Stored entries

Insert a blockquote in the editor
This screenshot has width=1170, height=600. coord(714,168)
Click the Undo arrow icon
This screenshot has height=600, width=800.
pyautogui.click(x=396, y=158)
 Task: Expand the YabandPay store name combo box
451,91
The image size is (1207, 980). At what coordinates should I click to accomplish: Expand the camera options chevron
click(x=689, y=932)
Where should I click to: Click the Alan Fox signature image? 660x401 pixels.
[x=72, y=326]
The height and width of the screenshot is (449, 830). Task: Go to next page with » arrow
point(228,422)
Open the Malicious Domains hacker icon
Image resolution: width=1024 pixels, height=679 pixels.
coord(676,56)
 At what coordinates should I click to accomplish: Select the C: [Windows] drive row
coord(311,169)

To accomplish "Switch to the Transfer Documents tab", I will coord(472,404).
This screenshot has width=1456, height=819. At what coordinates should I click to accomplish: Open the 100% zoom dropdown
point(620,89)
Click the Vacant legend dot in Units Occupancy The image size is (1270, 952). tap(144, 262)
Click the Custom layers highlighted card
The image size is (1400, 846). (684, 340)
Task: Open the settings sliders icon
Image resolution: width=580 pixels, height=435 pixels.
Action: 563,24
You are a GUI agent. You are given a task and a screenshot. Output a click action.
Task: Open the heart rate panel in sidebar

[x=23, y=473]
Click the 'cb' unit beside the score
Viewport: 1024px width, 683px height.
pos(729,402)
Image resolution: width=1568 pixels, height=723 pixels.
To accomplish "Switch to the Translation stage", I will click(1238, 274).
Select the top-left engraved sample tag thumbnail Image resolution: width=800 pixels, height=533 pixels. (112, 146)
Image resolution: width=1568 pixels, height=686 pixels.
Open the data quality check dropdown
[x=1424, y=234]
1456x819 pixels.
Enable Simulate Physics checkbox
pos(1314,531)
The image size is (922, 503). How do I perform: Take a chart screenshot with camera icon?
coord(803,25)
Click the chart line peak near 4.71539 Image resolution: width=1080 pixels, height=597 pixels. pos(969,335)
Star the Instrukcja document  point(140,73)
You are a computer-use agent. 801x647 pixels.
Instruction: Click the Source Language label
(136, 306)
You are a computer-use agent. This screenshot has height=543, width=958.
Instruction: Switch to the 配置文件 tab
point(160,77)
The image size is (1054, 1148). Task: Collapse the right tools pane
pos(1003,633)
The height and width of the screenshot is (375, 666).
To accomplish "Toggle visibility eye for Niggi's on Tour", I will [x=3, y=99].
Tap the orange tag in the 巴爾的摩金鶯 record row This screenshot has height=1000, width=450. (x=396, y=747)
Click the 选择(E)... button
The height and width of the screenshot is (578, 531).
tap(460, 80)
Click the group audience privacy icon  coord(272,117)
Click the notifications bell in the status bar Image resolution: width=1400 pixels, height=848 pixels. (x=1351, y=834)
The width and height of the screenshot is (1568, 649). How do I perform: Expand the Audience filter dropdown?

* Stated goal
Copy out every one of the records above, reproducing each line character for character.

* Task solution
Insert a blockquote in the editor
This screenshot has width=1170, height=600. coord(714,168)
Click the Undo arrow icon
This screenshot has height=600, width=800.
pyautogui.click(x=396, y=158)
 Task: Expand the YabandPay store name combo box
451,91
The image size is (1207, 980). At what coordinates should I click to accomplish: Expand the camera options chevron
click(x=689, y=932)
Where should I click to: Click the Alan Fox signature image? 660x401 pixels.
[x=72, y=326]
The height and width of the screenshot is (449, 830). Task: Go to next page with » arrow
point(228,422)
Open the Malicious Domains hacker icon
Image resolution: width=1024 pixels, height=679 pixels.
coord(676,56)
 At what coordinates should I click to accomplish: Select the C: [Windows] drive row
coord(311,169)

To accomplish "Switch to the Transfer Documents tab", I will coord(472,404).
This screenshot has width=1456, height=819. At what coordinates should I click to accomplish: Open the 100% zoom dropdown
point(620,89)
Click the Vacant legend dot in Units Occupancy The image size is (1270, 952). tap(144, 262)
Click the Custom layers highlighted card
The image size is (1400, 846). (684, 340)
Task: Open the settings sliders icon
Image resolution: width=580 pixels, height=435 pixels.
Action: 563,24
You are a GUI agent. You are given a task and a screenshot. Output a click action.
Task: Open the heart rate panel in sidebar

[x=23, y=473]
Click the 'cb' unit beside the score
Viewport: 1024px width, 683px height.
pos(729,402)
Image resolution: width=1568 pixels, height=723 pixels.
To accomplish "Switch to the Translation stage", I will click(1238, 274).
Select the top-left engraved sample tag thumbnail Image resolution: width=800 pixels, height=533 pixels. (112, 146)
Image resolution: width=1568 pixels, height=686 pixels.
Open the data quality check dropdown
[x=1424, y=234]
1456x819 pixels.
Enable Simulate Physics checkbox
pos(1314,531)
The image size is (922, 503). How do I perform: Take a chart screenshot with camera icon?
coord(803,25)
Click the chart line peak near 4.71539 Image resolution: width=1080 pixels, height=597 pixels. pos(969,335)
Star the Instrukcja document  point(140,73)
You are a computer-use agent. 801x647 pixels.
Instruction: Click the Source Language label
(136, 306)
You are a computer-use agent. This screenshot has height=543, width=958.
Instruction: Switch to the 配置文件 tab
point(160,77)
The image size is (1054, 1148). Task: Collapse the right tools pane
pos(1003,633)
The height and width of the screenshot is (375, 666).
To accomplish "Toggle visibility eye for Niggi's on Tour", I will [x=3, y=99].
Tap the orange tag in the 巴爾的摩金鶯 record row This screenshot has height=1000, width=450. (x=396, y=747)
Click the 选择(E)... button
The height and width of the screenshot is (578, 531).
tap(460, 80)
Click the group audience privacy icon  coord(272,117)
Click the notifications bell in the status bar Image resolution: width=1400 pixels, height=848 pixels. (x=1351, y=834)
The width and height of the screenshot is (1568, 649). How do I perform: Expand the Audience filter dropdown?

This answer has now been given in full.